Security and integrity considerations
Consumers should not automatically trust synonym or vendor merge assertions from untrusted sources.
Implementations should consider:
- provenance validation;
- registry authenticity;
- update signing;
- auditability of relationship changes;
- conflict handling when multiple authorities disagree about canonicalization.
Stable UUIDs reduce ambiguity, but trust still depends on the authority maintaining the registry.
Summary
GCVE-BCP-10 improves CPE operations without discarding CPE compatibility.
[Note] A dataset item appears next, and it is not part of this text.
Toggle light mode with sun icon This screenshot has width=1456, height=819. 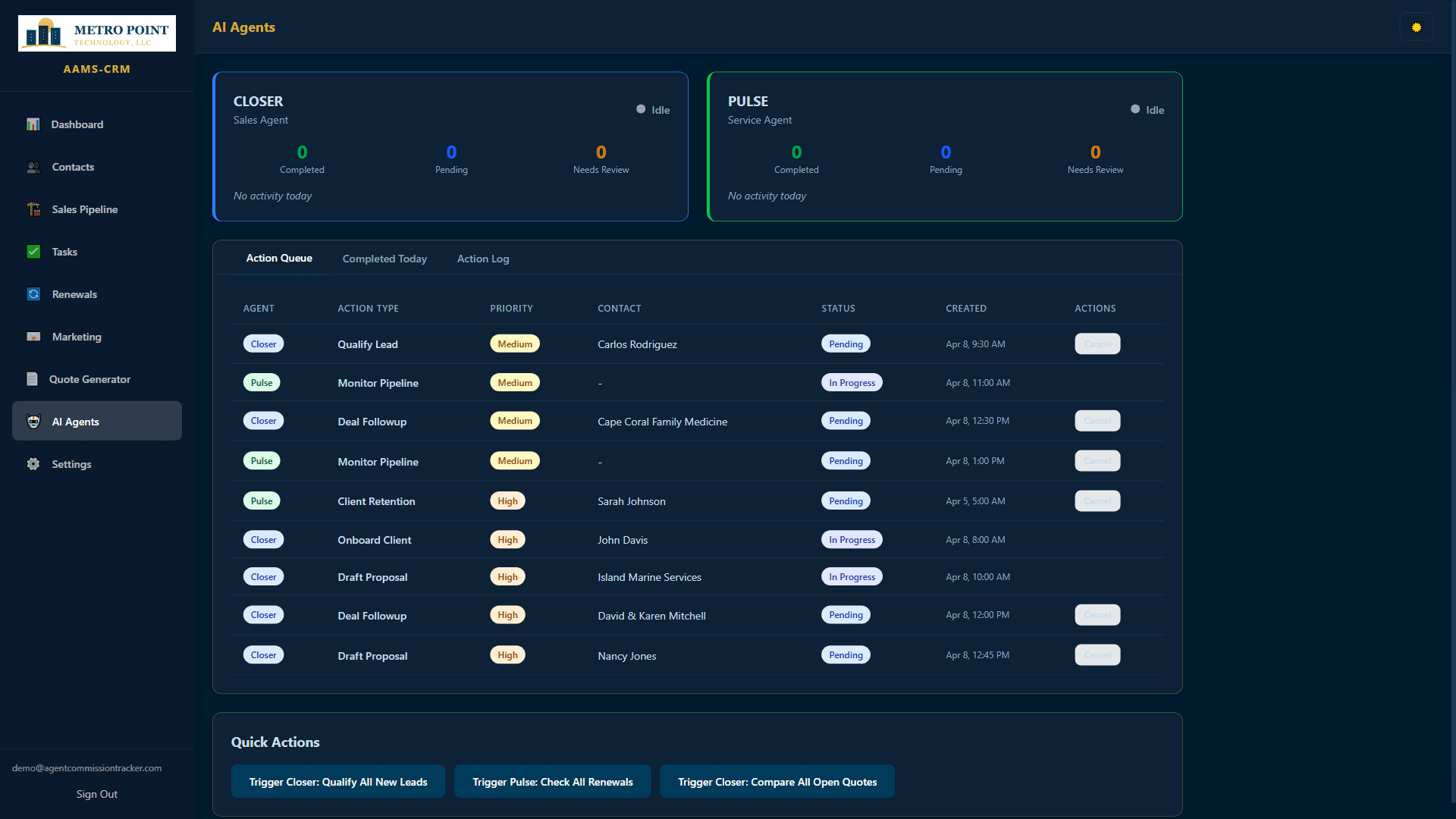[x=1416, y=27]
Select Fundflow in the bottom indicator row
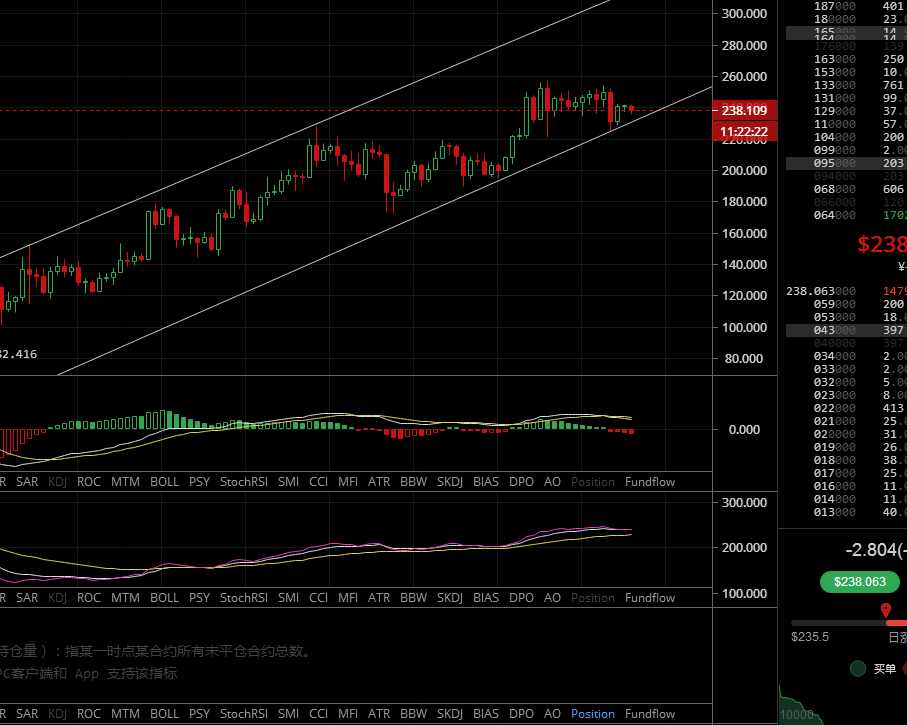Viewport: 907px width, 725px height. coord(649,714)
It introduces:
- stable platform UUIDs;
- explicit source attribution;
- structured synonym and rename relationships;
- registry-based vendor and lifecycle management.
These extensions make platform identification more durable, auditable, and maintainable in real-world vulnerability and asset management workflows.
Suggested minimal compliance profile
An implementation conforms to GCVE-BCP-10 minimal profile if it:
- supports CPE-compatible strings;
- assigns a stable
platformIdUUID to each platform record; - includes a
sourcefield; - can express at least
synonym-ofandrenamed-torelationships; - preserves deprecated records without breaking resolution.
A full-featured GCVE registry implementation should additionally support:
- vendor normalization with
vendorId; - canonical name resolution;
- replacement and deprecation workflows;
- history tracking for record and relationship changes.